The guide component 26a as well as the guide component 26b each has a radially outwardly projecting projection 38. With the guide component 26a represented in FIG. 2, this projection 38 is arranged on the outer side of the region 28, while the projection 38 with the embodiment example represented FIG. 3 is arranged on the outer side of the region 32. As is to be deduced from FIG. 4, the outer side of the projection 38 forms a bearing-contact surface onto the inner wall of a hollow shank 40 of an endoscopic hollow shank instrument, via which the working insert is led to the region of treatment. The height of the projection 38 is selected in each case corresponding to the inner diameter of the hollow shank 40, into which the working insert is to be inserted, in a manner such that the shank 2 and the guide components 26a, 26b connected thereto on the outer side, in the hollow shank 40 only have a very low radial play to the inner wall of the hollow shank 40.

The guide components 26a, 26b each have a colour marking, with which, for example, a special electrode design or the suitability for a hollow shank of an endoscopic hollow shank instrument with a certain inner diameter is rendered directly recognisable. This, however, is not evident from the drawing.

It will be appreciated by those skilled in the art that changes could be made to the embodiments described above without departing from the broad inventive concept thereof. It is understood, therefore, that this invention is not limited to the particular embodiments disclosed, but it is intended to cover modifications within the spirit and scope of the present invention as defined by the appended claims.

Claims

1. A working insert for an endoscopic hollow shank instrument comprising a shank (2), a working electrode (10) being arranged on an outer side of the shank (2) and being axially displaceable relative to the shank (2), a guide component (26a, 26b) connecting the working electrode (10) to the shank (2) at a distal end section of the shank (2), the guide component (26a, 26b) forming an electrical insulation between the working electrode (10) and the shank (2).

2. A working insert according to claim 1, wherein the guide component (26a, 26b) is formed of an electrically non-conductive material.

3. A working insert according to claim 1, wherein the guide component (26a, 26b) consists of plastic.

4. A working insert according to claim 1, wherein the guide component (26a, 26b) is fixedly connected to the working electrode (10).

5. A working insert according to claim 1, wherein the guide component (26a, 26b) at least partly peripherally encompasses the shank (2).

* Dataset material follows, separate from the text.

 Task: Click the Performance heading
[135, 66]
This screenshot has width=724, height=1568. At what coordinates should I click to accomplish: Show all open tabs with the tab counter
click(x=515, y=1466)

6. A working insert according to claim 1, wherein a tubular guide channel for receiving the shank (2) of the optical system is formed on the guide component (26b).

7. A working insert according to claim 1, further comprising a handle (20) arranged on a proximal side of the working electrode (10), the working electrode (10) being displaceable with respect to the handle (20), the handle (20) at a distal end thereof comprising a tubular guide (24) for the working electrode (10).

8. A working insert according to claim 7, wherein the working electrode (10) is surrounded directly on the proximal side by a reinforcement tube (34), a length of the reinforcement tube (34) being dimensioned such that the reinforcement tube (34) does not contact the guide (24) formed on the handle side.

9. A working insert according to claim 1, wherein the guide component (26a, 26b) includes a radially projecting projection (38) which forms a bearing-contact surface onto an inner wall of a hollow shank (40) of the endoscopic hollow shank instrument.

10. A working insert according to claim 9, wherein the working insert has an optical marking.